=== Begin Enclosure ===
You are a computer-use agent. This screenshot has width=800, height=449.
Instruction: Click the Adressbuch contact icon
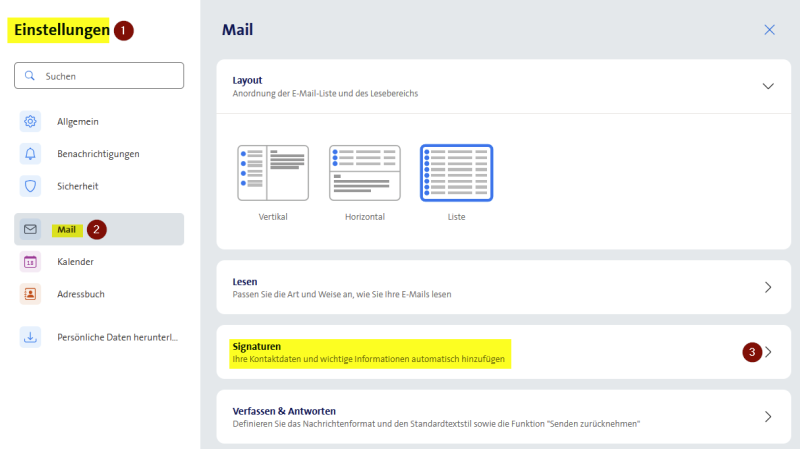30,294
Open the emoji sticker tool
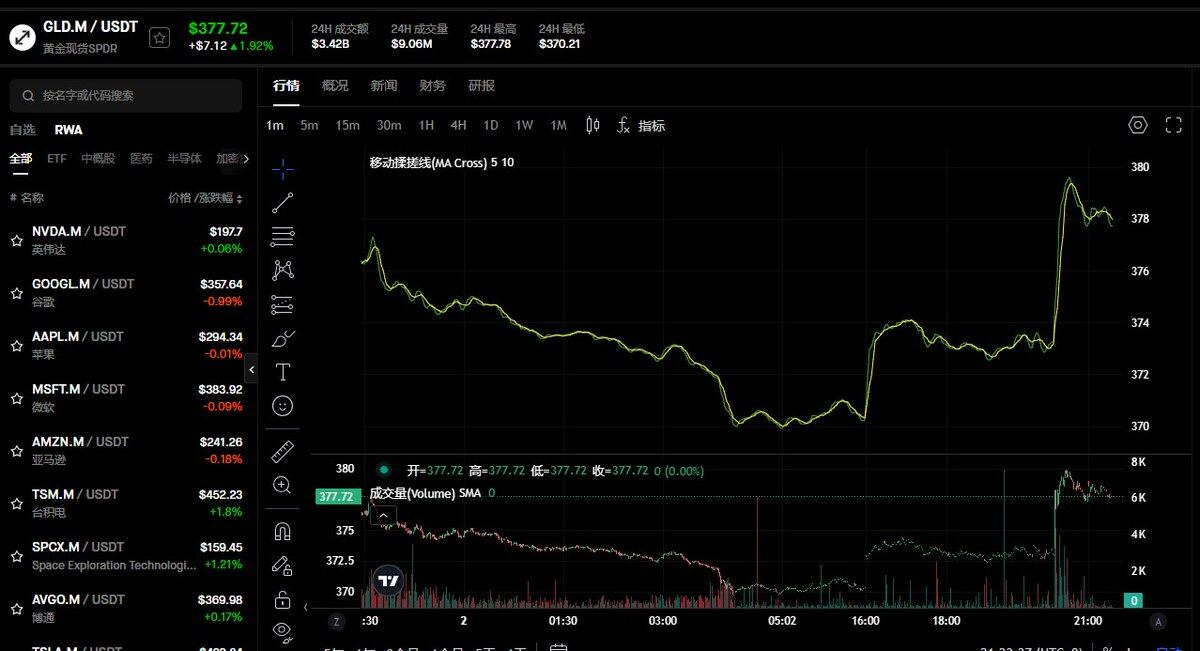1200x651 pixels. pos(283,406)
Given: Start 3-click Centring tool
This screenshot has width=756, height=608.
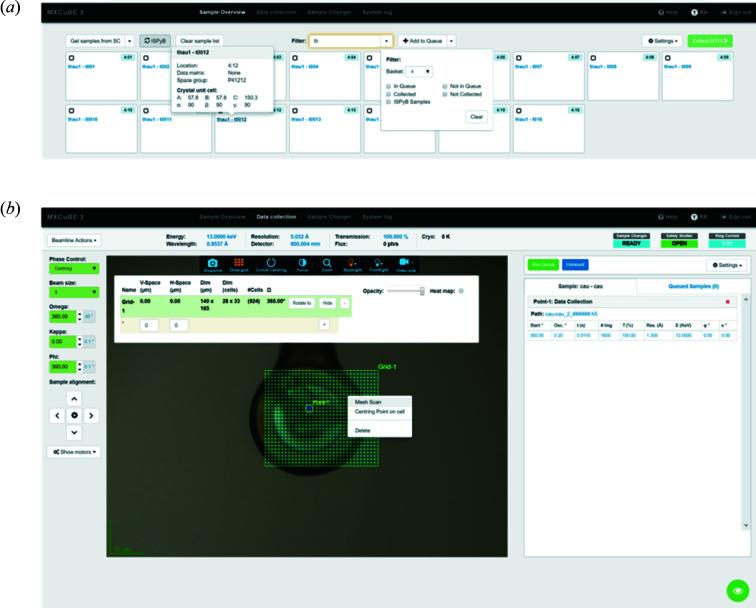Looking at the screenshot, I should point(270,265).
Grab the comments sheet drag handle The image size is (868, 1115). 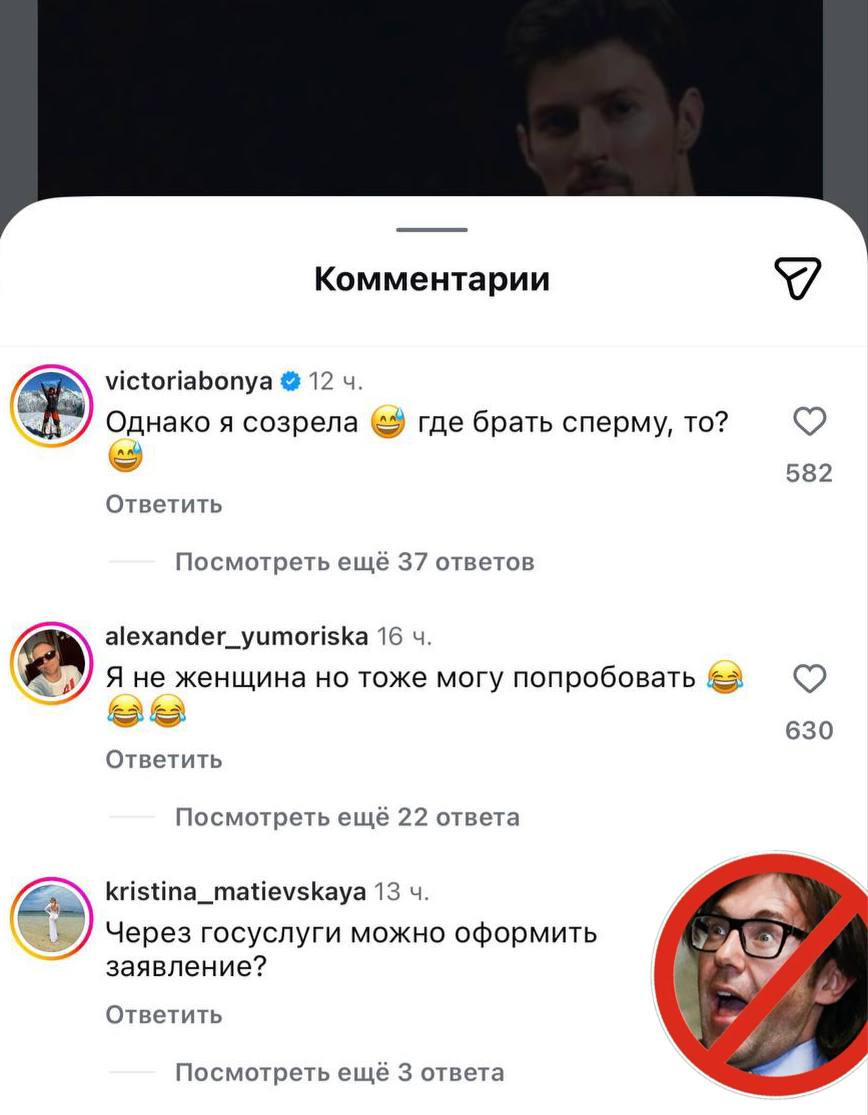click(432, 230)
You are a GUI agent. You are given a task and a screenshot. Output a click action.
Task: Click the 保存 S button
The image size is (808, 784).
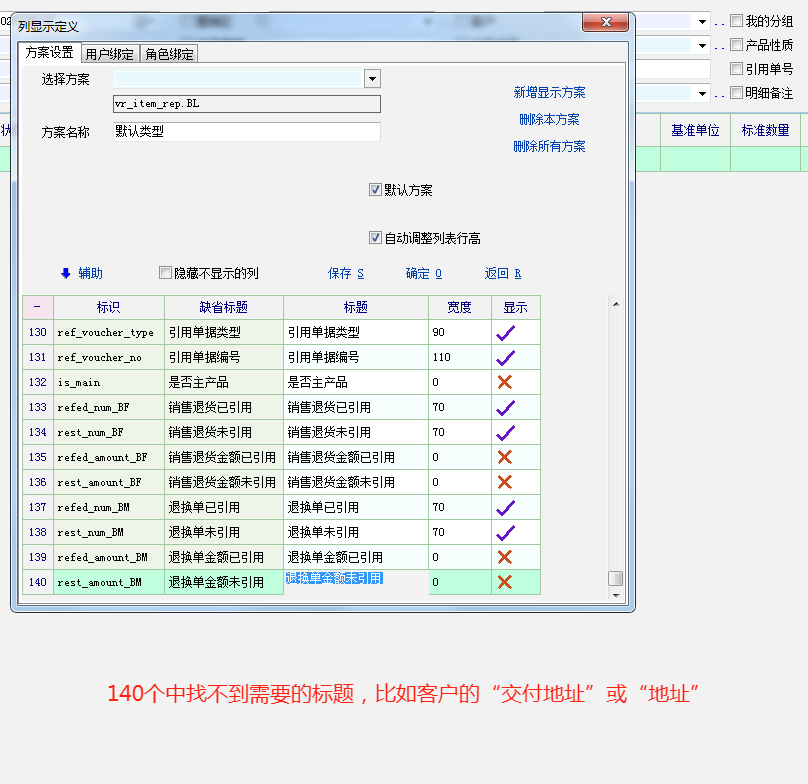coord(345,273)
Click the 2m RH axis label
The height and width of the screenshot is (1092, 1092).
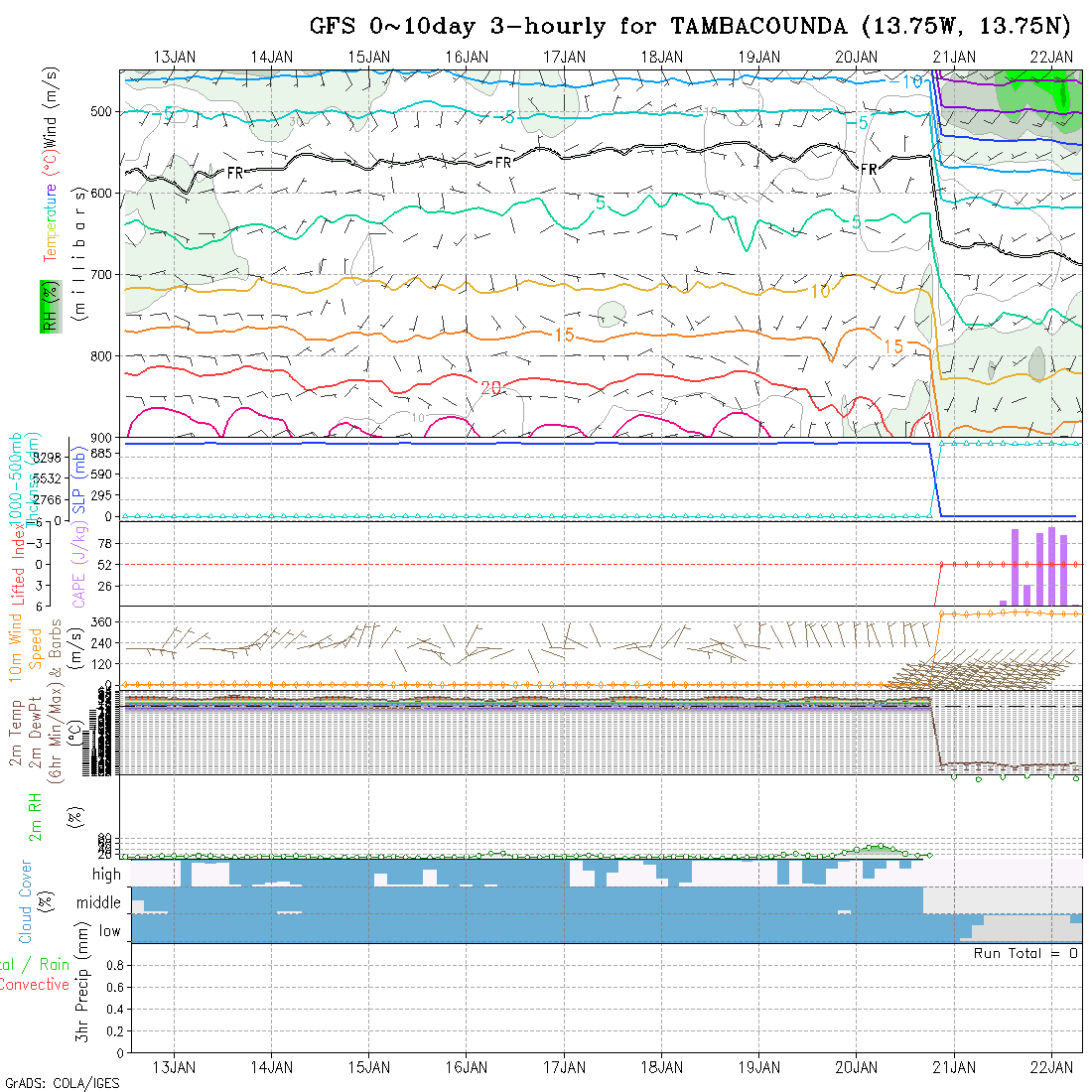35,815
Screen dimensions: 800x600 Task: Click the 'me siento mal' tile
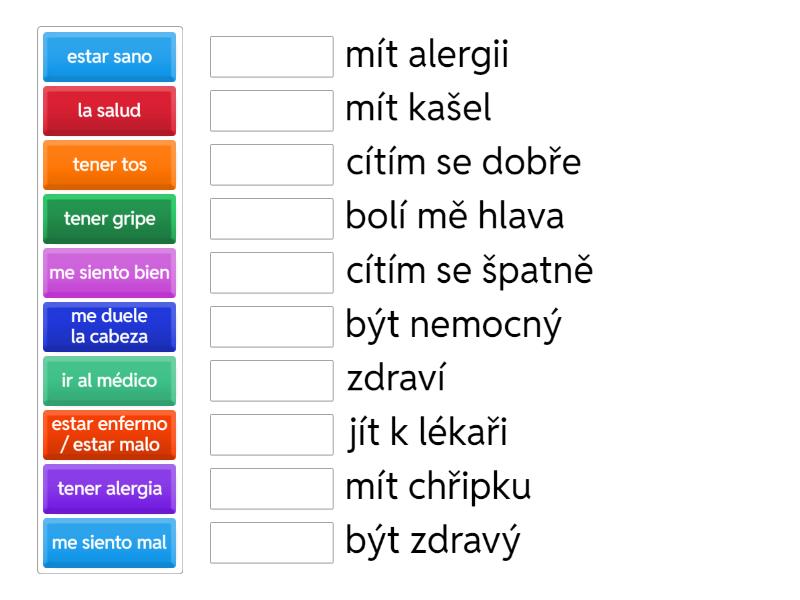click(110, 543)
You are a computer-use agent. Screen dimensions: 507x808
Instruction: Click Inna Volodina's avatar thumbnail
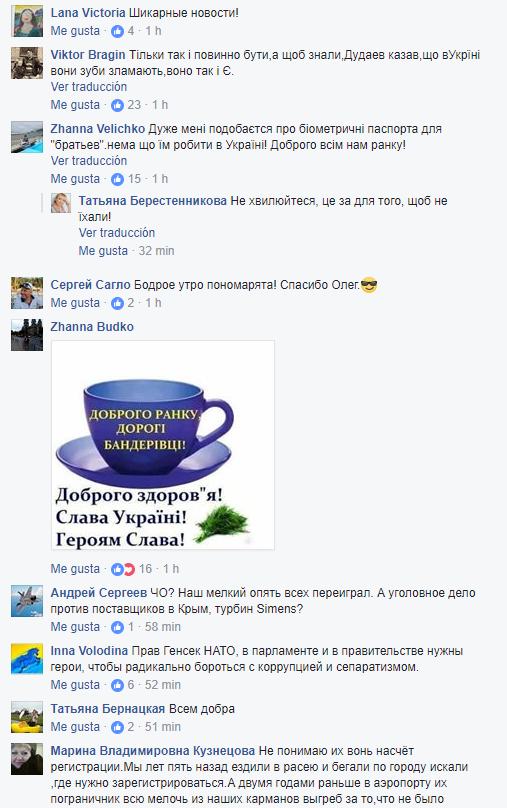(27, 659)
=== End Enclosure ===
The problem:
Extract the part of the records that opens with the line containing "The image size is (808, 784)." and closes with the line containing "You are a computer-use agent. Screen". Take only those lines, exactly, and no pictures.

Task answer:
The image size is (808, 784).
coord(345,273)
Click the 2m RH axis label
The height and width of the screenshot is (1092, 1092).
35,815
Screen dimensions: 800x600 Task: Click the 'me siento mal' tile
click(110, 543)
You are a computer-use agent. Screen dimensions: 507x808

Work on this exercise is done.